Zeedman
Garden Master
This question comes up fairly often on garden forums, and you will likely get a lot of different answers. The funny thing is that depending upon where & how the beans are grown, and the pollinators present, there can be more than one "right" answer. Some can grow different beans side-by-side with little to no crossing, but IMO that should not be assumed to be the norm.How much do you folks pay attention to isolation distances when you're saving beans for replanting or sharing with the bean network? I used to pay very little attention but we have a lot of bumble bees and I started ending up with more and more out crosses. Now I think I've gone too far in the other direction and don't grow varieties that I'm saving anywhere near each other. I'm guessing there's a happy medium
Bumblebees are very active in my garden (there are nests on the property) so absent some form of isolation, crossing between two varieties of ANY species is likely. As an SSE member, I am growing beans to share, and some of those could not be easily replaced, if at all... so I probably use more separation than most here.
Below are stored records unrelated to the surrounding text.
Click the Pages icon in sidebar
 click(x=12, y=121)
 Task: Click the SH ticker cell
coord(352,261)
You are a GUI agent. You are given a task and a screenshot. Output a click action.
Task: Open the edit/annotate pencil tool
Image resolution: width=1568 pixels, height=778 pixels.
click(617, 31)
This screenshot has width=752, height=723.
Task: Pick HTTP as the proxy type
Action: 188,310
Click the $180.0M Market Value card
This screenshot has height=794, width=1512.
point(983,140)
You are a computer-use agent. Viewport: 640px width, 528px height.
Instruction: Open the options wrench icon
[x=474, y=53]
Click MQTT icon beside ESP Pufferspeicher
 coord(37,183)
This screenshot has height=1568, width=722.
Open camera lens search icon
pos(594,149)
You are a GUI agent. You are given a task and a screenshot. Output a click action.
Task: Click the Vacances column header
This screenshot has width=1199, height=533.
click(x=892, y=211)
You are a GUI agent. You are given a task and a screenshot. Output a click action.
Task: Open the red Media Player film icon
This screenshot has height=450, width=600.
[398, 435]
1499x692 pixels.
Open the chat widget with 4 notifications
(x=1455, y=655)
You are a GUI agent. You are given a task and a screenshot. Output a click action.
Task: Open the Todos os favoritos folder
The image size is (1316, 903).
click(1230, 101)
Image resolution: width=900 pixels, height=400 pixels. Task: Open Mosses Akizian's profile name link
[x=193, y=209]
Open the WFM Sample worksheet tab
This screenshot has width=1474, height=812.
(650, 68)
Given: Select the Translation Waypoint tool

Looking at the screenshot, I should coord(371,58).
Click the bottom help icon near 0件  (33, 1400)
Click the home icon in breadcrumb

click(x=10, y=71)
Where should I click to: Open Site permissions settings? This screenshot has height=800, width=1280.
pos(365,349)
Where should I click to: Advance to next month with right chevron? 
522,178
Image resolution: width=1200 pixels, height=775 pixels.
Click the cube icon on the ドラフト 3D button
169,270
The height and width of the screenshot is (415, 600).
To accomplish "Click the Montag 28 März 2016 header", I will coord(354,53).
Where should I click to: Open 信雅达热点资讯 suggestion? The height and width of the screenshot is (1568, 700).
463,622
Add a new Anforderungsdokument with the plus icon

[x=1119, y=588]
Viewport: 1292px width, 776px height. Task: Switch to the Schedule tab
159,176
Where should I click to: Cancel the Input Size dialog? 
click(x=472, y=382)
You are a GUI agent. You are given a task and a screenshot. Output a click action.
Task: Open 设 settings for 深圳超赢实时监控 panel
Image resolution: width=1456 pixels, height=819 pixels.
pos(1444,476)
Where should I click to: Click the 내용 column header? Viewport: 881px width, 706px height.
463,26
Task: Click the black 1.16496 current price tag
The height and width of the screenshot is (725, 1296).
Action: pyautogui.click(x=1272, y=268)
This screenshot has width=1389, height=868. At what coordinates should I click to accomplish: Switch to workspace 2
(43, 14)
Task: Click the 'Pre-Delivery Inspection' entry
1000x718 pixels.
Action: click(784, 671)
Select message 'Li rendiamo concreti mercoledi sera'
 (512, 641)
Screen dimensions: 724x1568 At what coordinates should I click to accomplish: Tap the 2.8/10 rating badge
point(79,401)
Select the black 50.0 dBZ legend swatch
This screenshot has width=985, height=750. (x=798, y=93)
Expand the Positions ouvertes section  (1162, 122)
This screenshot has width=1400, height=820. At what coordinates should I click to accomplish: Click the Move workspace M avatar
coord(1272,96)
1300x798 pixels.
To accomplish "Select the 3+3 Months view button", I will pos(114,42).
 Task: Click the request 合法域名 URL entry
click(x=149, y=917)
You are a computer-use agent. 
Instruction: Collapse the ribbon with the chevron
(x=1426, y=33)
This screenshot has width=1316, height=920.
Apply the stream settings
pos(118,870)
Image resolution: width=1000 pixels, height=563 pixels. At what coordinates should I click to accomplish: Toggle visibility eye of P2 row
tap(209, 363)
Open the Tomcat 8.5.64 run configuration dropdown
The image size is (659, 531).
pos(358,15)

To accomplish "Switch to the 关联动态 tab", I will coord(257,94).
For seed saving of some self-pollinating crops (including beans & tomatoes) I utilize a combination of distance & barrier crops, as suggested by Dr. Jeff McCormack (of Southern Exposure Seed Exchange). Most of my beans are pole varieties; I plant them 20-30' apart, with trellises of other plants between. Trellises of limas, runner beans, cucumbers, and bitter melon make good barriers; I can only grow one of each species for seed saving, but may use 2-3 rows of the same variety in different locations. Fortunately we have friends who will gladly take all of that extra bitter melon. Trellises of yardlong beans or climbing cowpeas too... but the beans are isolation for them, (rather than the other way around) since they tend to bloom too late to protect the beans.
Pollen-rich flowers are also helpful between rows. At present, I use Zebrina flowering mallow, sunflowers, okra, or squash for that purpose. In the past, I've used cosmos & cleome, both of which self-seeded (as does the Zebrina currently). Unlike honeybees (which tend to follow a row of the same species) bumblebees work their way across the garden... so giving them places to "wipe their feet" reduces the amount of pollen they transfer row-to-row.
In practical terms, this means that I divide my gardens into zones, with only one bean (and one tomato) per zone. I also use a set of large pots along my front sidewalk, for irreplaceable beans that need extra isolation & TLC. This isolation strategy limits me to only 11-12 varieties per year (after our recent downsizing) but I've only observed 4-5 crosses in the last 15 years.
As @Bluejay77 mentioned, some varieties are more prone to crossing. Of the varieties I've grown, "Ma Williams" (a.k.a. Goose) and "Jimenez" fall in that category. I've had 2 crosses appear in "Ma Williams", and other gardeners have reported similar promiscuity in "Goose". A sample of "Jimenez" sent to me in trade one year was so heavily crossed, that hardly any of the 10 plants was the same, and the entire seed lot had to be discarded. An SSE friend has reported heavy crossing in some of their greasy beans.
Aside from distance & barriers, there are a few other ways to reduce the chance of crossing in saved seed. One of those is time isolation. Bush beans tend to flower earlier than pole beans; so if planted closely, you could save the first seed from the bush beans, the last seed from the pole beans, and both would likely be reasonably pure. You could also use what I would call "crowd" isolation... planting multiple small rows in lieu of one long row, and saving seed only from the center.
Last but not least, for the most irreplaceable heirlooms, you could bag a few blossoms. Bagging is the only way to be 100% certain of pure seed, if multiple varieties are grown in close proximity. The material used should allow free air flow, but be tight enough to exclude bees or other pollinators. The small mesh bags sold in craft shops work well, as do cut & tied pieces of floating row cover. I would not recommend covering beans completely with row cover. When I tried that with bush beans one year, they did not respond well... the plants became yellowed & sickly, and the cover had to be removed.
All of the above assumes that the purity of the saved seed matters; that seed will be shared with others as a named variety, or that the variety(s) being saved are rare and/or irreplaceable. If seed is being saved only for your own use, the small degree of crossing which may occur is nothing more than a mild inconvenience.